§ **Travail à faire**
• a. D'après le passage sur Evergrande, dans quel délai la Chine devrait-elle adopter une politique de relance budgétaire beaucoup plus agressive ?
• b. Recopiez fidèlement le passage sur Evergrande, depuis « Pour éliminer ce » jusqu'à « Lehman est erronée. ».
• c. Poursuivez le passage sur Evergrande à partir de l'endroit où il s'arrête.

§ **Passage extrait**
● ● ●

Pour éliminer ce risque, la Chine doit voir au-delà d’Evergrande. Le pays doit intervenir, assouplir certaines règles relatives aux prêts hypothécaires, certaines réglementations macroprudentielles dont la Chine est très fière mais qui, en un sens, ont précipité cette crise. Il faudrait aussi réduire les taux d’intérêt et adopter une politique de relance budgétaire beaucoup plus agressive au cours des trois à six prochains mois. Et on attend toujours toutes ces mesures politiques. Le risque est donc toujours présent. Je pense simplement que l’analogie avec Lehman est erronée.
- Expliquez-moi un peu mieux. Où est-ce que ça pourrait nous mener, de votre point de vue? Si la Chine assouplit ses politiques et la réglementation des prêts hypothécaires, si elle desserre les robinets monétaires et prend des mesures de relance, est-ce que ça peut non seulement améliorer la situation, mais en plus créer une sorte de tremplin? Ou est-ce une vision trop optimiste?

● ● ●

§ **Données fournies**

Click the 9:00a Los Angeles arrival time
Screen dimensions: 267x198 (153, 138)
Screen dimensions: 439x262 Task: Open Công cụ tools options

● ● ●

§ **Réponses attendues**
• a. Au cours des trois à six prochains mois.

• b.
Pour éliminer ce risque, la Chine doit voir au-delà d’Evergrande. Le pays doit intervenir, assouplir certaines règles relatives aux prêts hypothécaires, certaines réglementations macroprudentielles dont la Chine est très fière mais qui, en un sens, ont précipité cette crise. Il faudrait aussi réduire les taux d’intérêt et adopter une politique de relance budgétaire beaucoup plus agressive au cours des trois à six prochains mois. Et on attend toujours toutes ces mesures politiques. Le risque est donc toujours présent. Je pense simplement que l’analogie avec Lehman est erronée.

• c.
- Je pense que les décideurs chinois sont pris entre l’arbre et l’écorce. Je sais que c’est un cliché, mais l’image me semble appropriée. La Chine ne veut pas que l’immobilier augmente trop, parce qu’elle estime que ça bride la croissance démographique. Les jeunes couples ne font qu’un seul enfant parce que c’est trop difficile et dispendieux d’en avoir plusieurs dans certaines grandes villes côtières. Le pays veut donc officieusement limiter la hausse des prix de l’immobilier à environ 1 % par an.
Dans le même temps, il y a maintenant un risque que les biens immobiliers commencent à se déprécier. C’est un risque pour toute la classe moyenne chinoise, qui a investi l’équivalent de 20 ans de croissance chinoise dans l’immobilier. Pourquoi? Parce que pendant la plupart des 20 dernières années, les marchés des capitaux chinois, comme ceux des actions et des obligations, n’étaient pas assez complexes pour structurer toute l’épargne et la croissance en produits d’épargne pour la classe moyenne. C’est pour ça qu’on est dans cette situation très dangereuse. Je ne vois pas comment la Chine peut s’en sortir autrement qu’en continuant sur la même voie, en maintenant l’effet de levier. Elle n’a pas d’autre choix.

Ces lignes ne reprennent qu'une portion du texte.